Each country has their own dedicated instance of the web application. The ARM template can be further extended to also pass in the region code such as AU, US, DE etc. to the App Service as an AppSetting.

This way Application can be further customized based on this code to implement country based personalization. As code changes are out of scope, I’ll leave it here.

• Data compliance Data needs to be protected and preferably stored in the country that the children are living in.

This requirement is satisfied by our solution as each App Service will have the connectionString details for their respective region, the storage account where the user is living in will be used and user’s data will be stored in their countries.

• Remember, we’re not looking for code changes in the website itself. Santa is perfectly fine with deploying resources for each country as long as it doesn’t happen manually and turn into a repetitive point and click adventure in the Azure Portal.

As demonstrated above, expanding into a new country is very easy with this solution. All you need to do is to update the parameters file and the copy logic inside the ARM template will handle the rest.

Acknowledged / Out of Scope Issues

1. To be able to have end to end HTTPS we need to use a custom domain name. In order to not further complicate the solution, and it’s not one of the submission requirements, I’m only drawing attention to this matter.
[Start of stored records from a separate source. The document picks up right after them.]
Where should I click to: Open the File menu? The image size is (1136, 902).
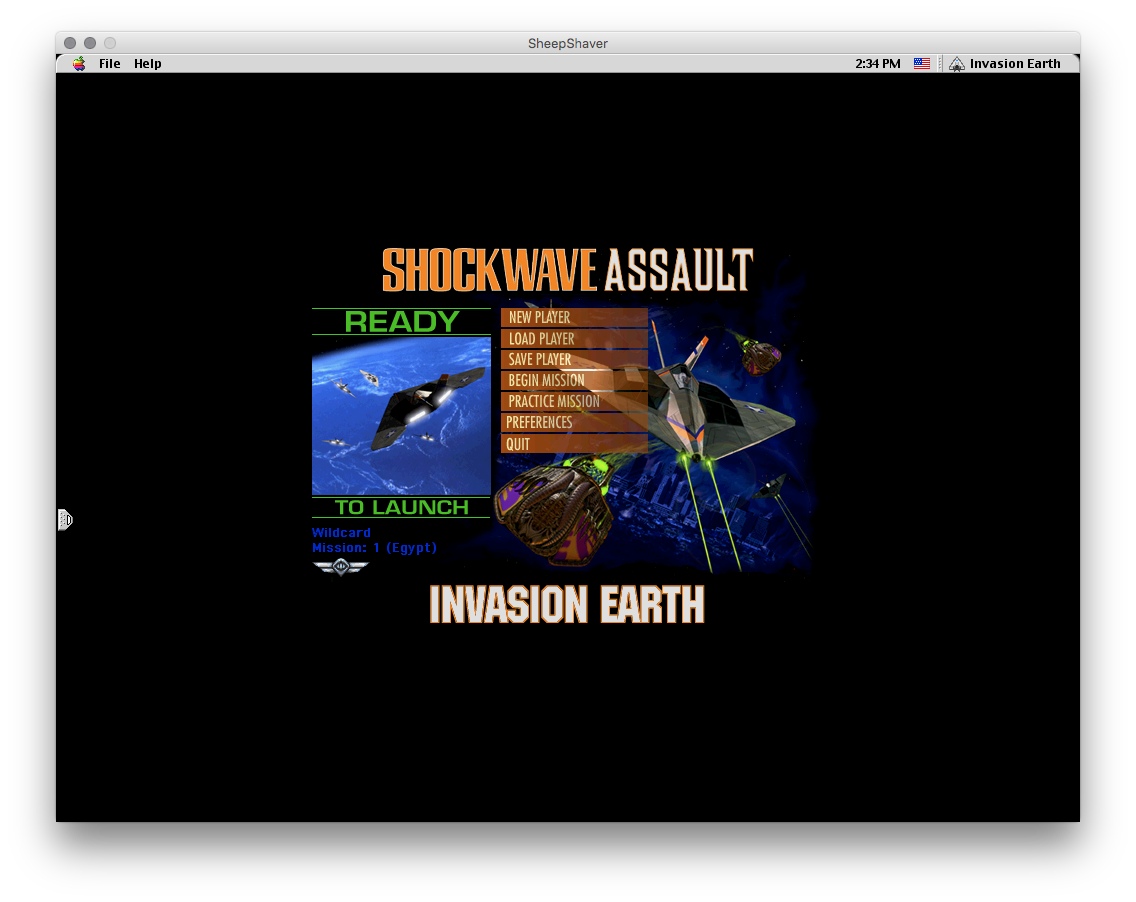coord(109,64)
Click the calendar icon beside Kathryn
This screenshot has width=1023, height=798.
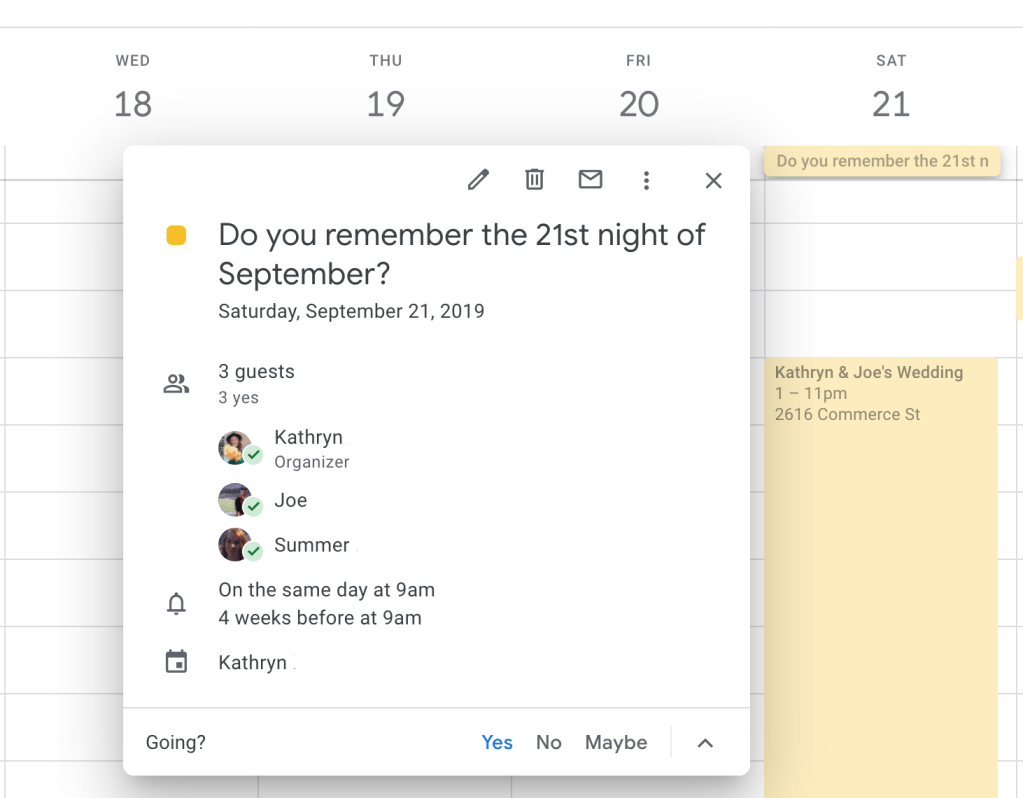(x=176, y=662)
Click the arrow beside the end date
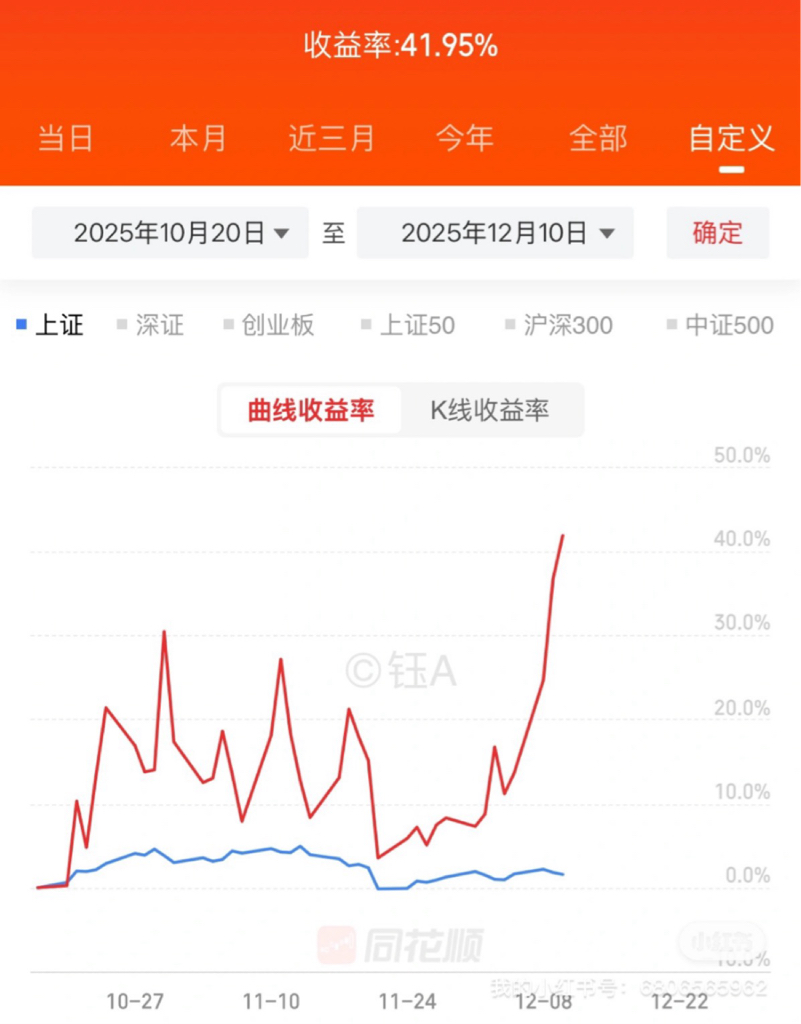The height and width of the screenshot is (1024, 801). 607,233
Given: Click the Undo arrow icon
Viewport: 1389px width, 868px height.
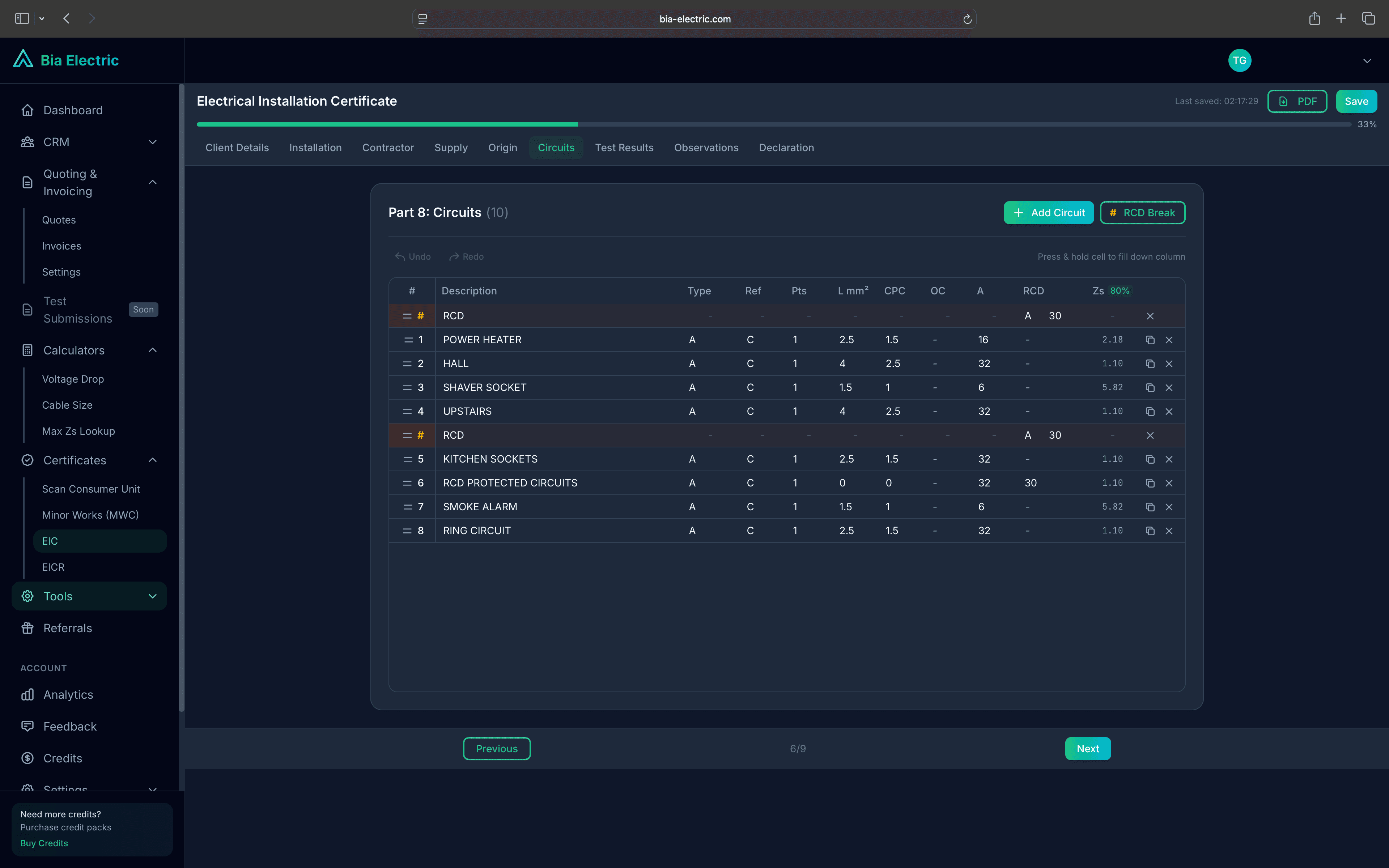Looking at the screenshot, I should pyautogui.click(x=400, y=257).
As, having a domain name registration involves payments and some processes to go through, this may not be of reach to everyone. Hence left out from this solution. In real world, you would be securing the traffic end to end HTTPS (encrypted).

2. The App Services should be better complemented with an Application Gateway so the direct access to the app services are restricted. By not using the trafficmanager url and bypassing it, the app services are still available for direct access via their built-in DNS hostnames which is not ideal.

For cost considerations, I decided to leave this out as well. As we are paying premium for the App Service Plans to satisfy another core-requirement which is auto-scaling.